Digging Deeper

Text and data mining platforms for research libraries

May 2, 2022

Gale Digital Scholar Lab allows users to do text analysis without writing code.
Gale Digital Scholar Lab allows users to do text analysis without writing code.

Each year over the past decade, research output has grown steadily, according to the National Science Foundation. Researchers looking to parse vast amounts of available data are turning to text and data mining platforms, which use machine learning to analyze data sets for relationships and patterns. Many vendors are now offering software designed specifically for exploring their—as well as libraries’ own—collections. Here we talk with three library workers about their experiences with these platforms.

Gale Digital  Scholar Lab

Hillary Richardson
Hillary Richardson

User: Hillary Richardson, coordinator of undergraduate research and information literacy at Mississippi University for Women in Columbus

What is Gale Digital Scholar Lab? It’s a way for us to engage with some of Gale’s digital primary collections through text analysis tools.

How do you use Gale Digital Scholar Lab? I teach an introduction to digital research class and the digital studies practicum, and we use the Digital Scholar Lab to help us get across some of those competencies. We first used it to investigate some of the primary source collections that we have access to through Gale. We’ve also begun to upload some of our own collections, including the Smith Family Papers, which includes about 6,000 letters and diaries from 1908 to about 1977. Students are using text analysis tools like sentiment analysis, topic modeling, and n-gram analysis to see if they can discern patterns in the Smith letters.

What are the main benefits?
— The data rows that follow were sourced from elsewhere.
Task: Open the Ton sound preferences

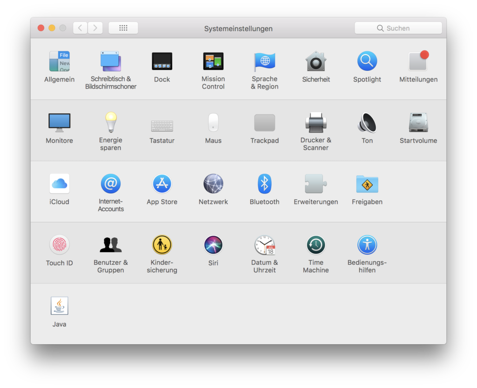Action: point(367,123)
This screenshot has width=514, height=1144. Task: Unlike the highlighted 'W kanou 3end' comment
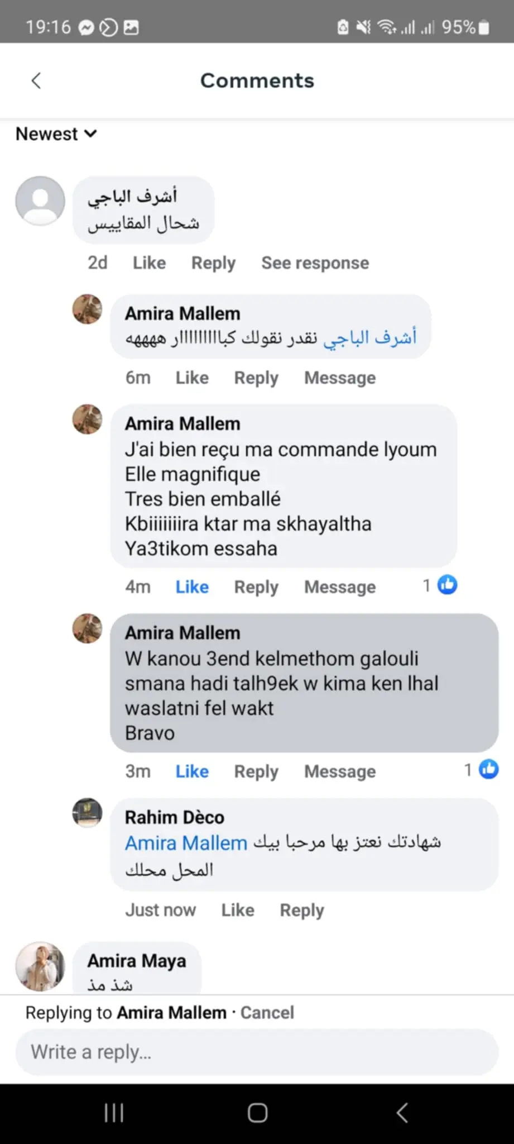[x=191, y=771]
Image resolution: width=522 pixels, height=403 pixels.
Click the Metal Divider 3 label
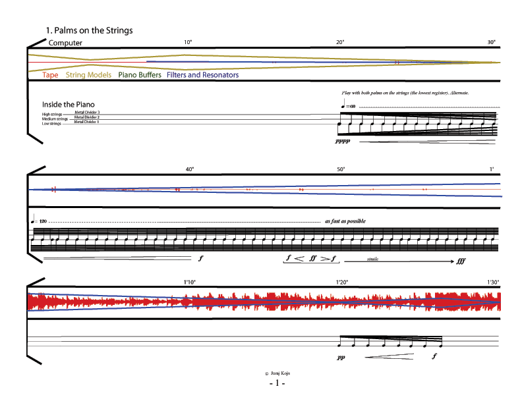87,113
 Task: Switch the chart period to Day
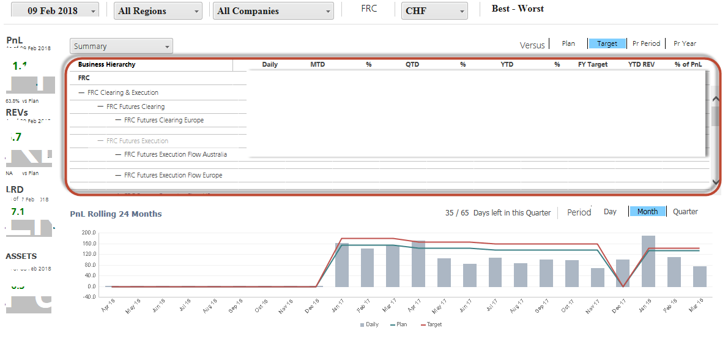(610, 212)
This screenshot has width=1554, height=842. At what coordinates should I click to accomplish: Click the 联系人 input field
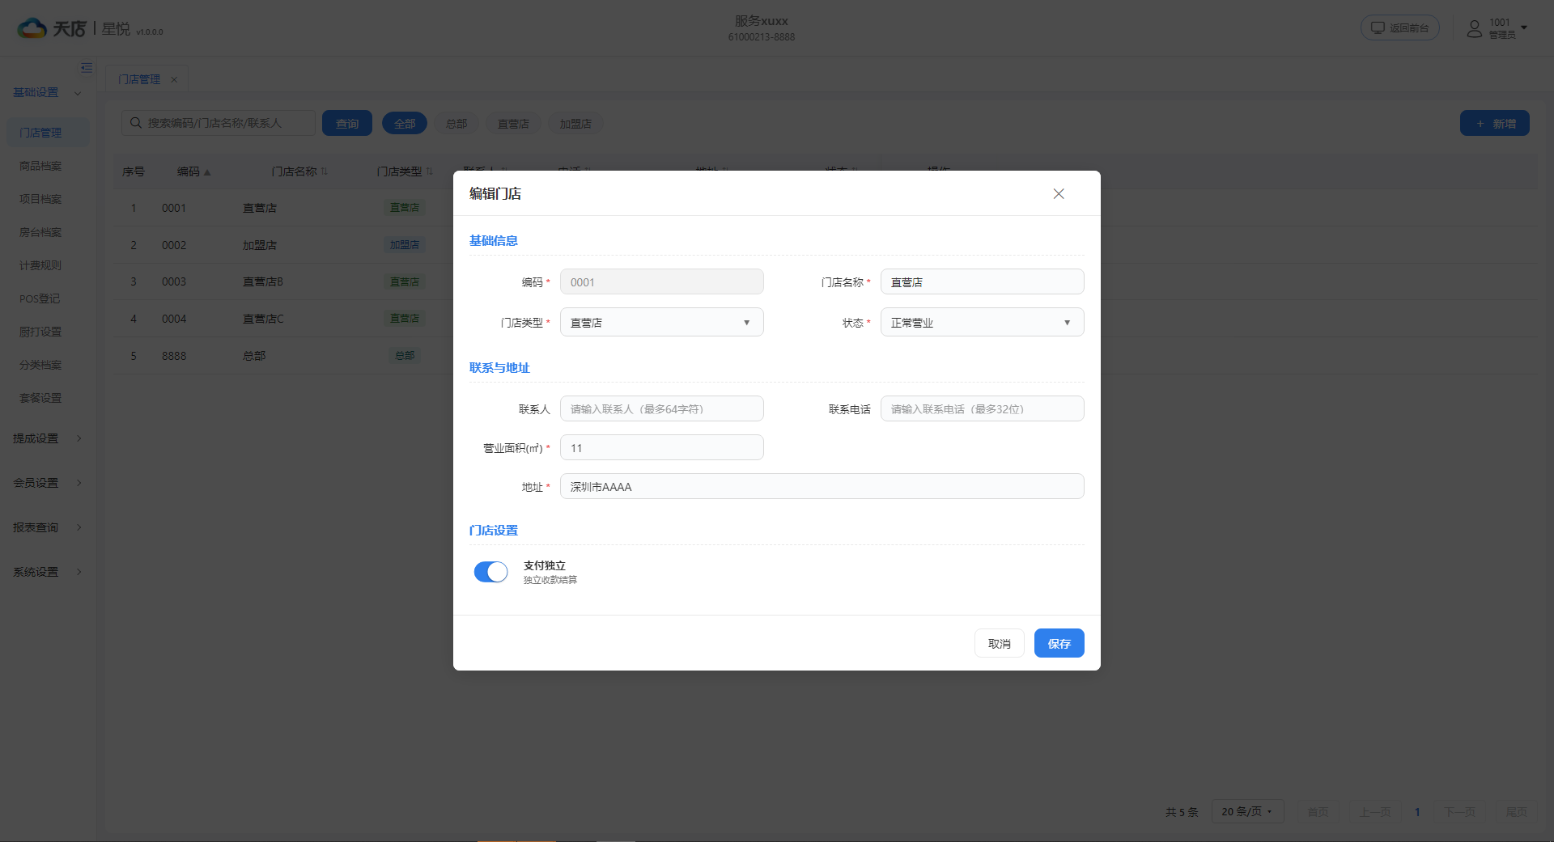[x=662, y=408]
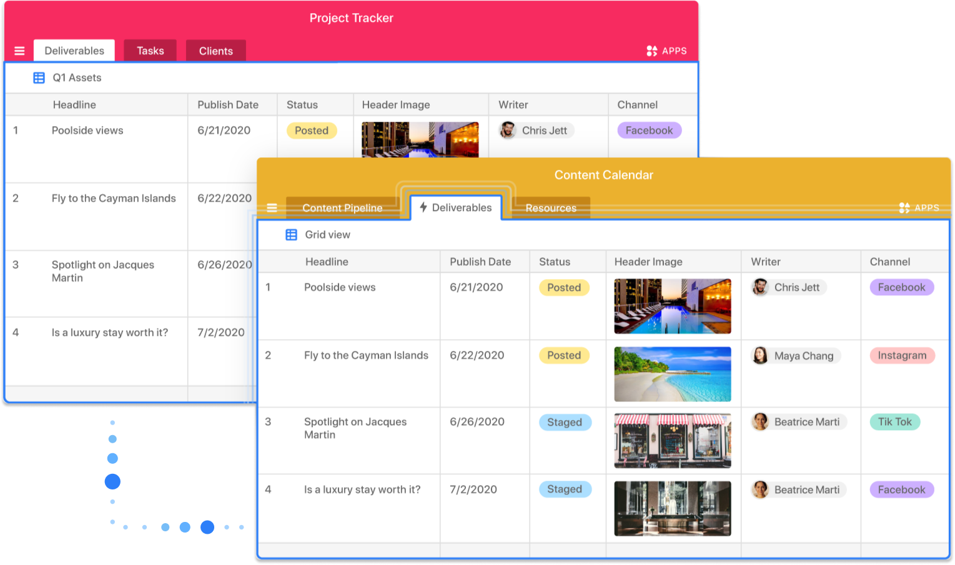Open the Cayman Islands beach header image
955x565 pixels.
pyautogui.click(x=672, y=374)
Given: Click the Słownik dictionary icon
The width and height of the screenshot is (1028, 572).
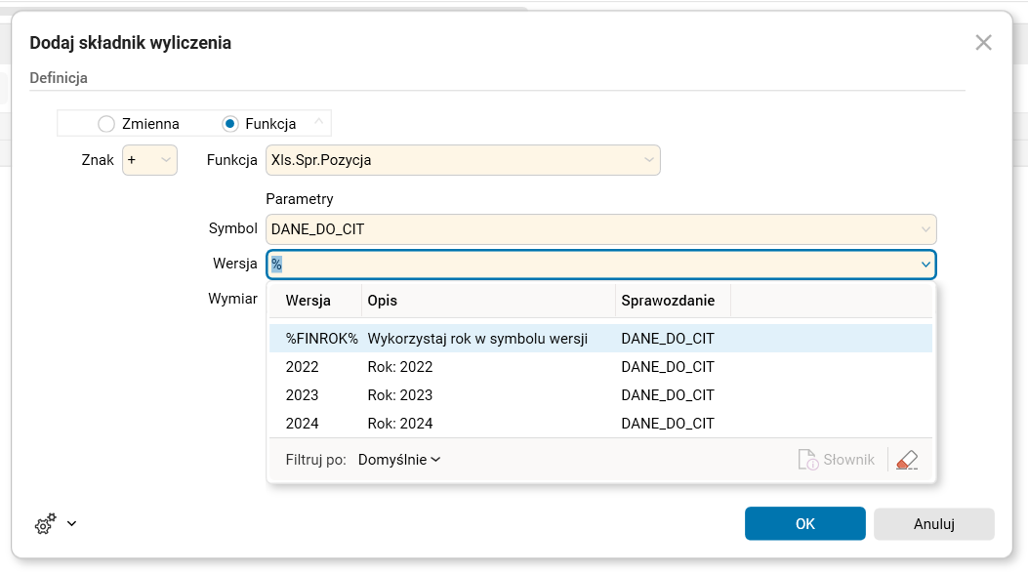Looking at the screenshot, I should (x=807, y=460).
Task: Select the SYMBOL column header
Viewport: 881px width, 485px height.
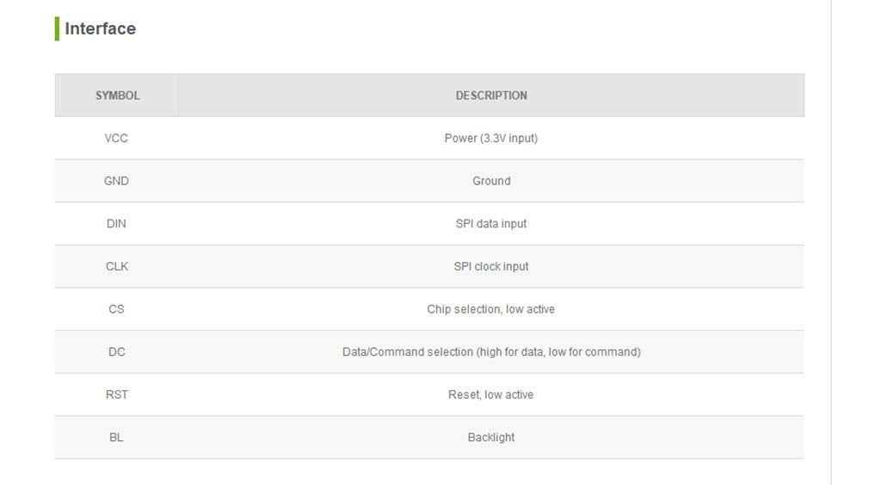Action: tap(117, 96)
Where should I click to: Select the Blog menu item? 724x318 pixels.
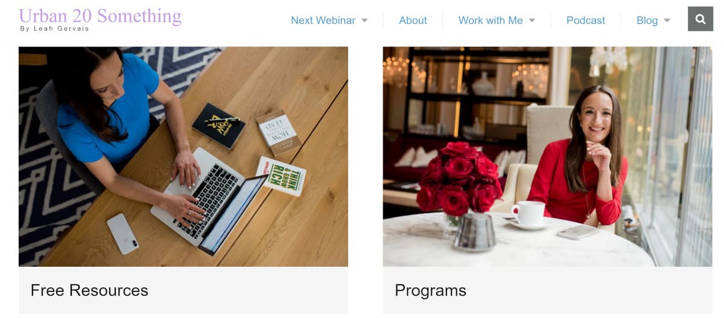(x=647, y=21)
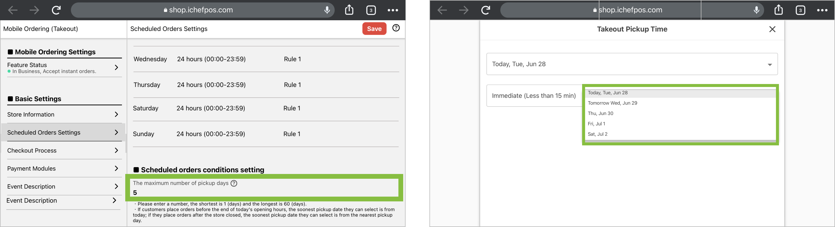The image size is (835, 227).
Task: Select 'Fri, Jul 1' pickup date option
Action: click(596, 124)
If you wanted to do sentiment analysis without the sentiment analysis tool in Digital Scholar Lab, you’d have to know a little bit about Python, which has a steep learning curve. Having something like the Digital Scholar Lab helps lower the barrier to this type of analysis. My hope is that this tool will be a springboard for people to learn on their own and deepen their knowledge of things like topic modeling.

What would you like to see improved or added to the platform? The process of uploading something and adding it to a tool to be analyzed was a little bit clunky, but Gale has been troubleshooting that. I’d also like to be able to embed a dynamic text analysis visualization—not just an image file—into a digital exhibit.

Nexis Data Lab

Stephanie Labou
Stephanie Labou

User: Stephanie Labou, data science librarian at University of California San Diego in La Jolla

What is Nexis Data Lab? Nexis Data Lab is a platform that allows users to use text and data mining techniques on the content from LexisNexis. It lets users search for and select up to 100,000 documents, then analyze those documents in a Jupyter Notebook interface. Users can write their own Python code or adapt existing sample code provided in the interface.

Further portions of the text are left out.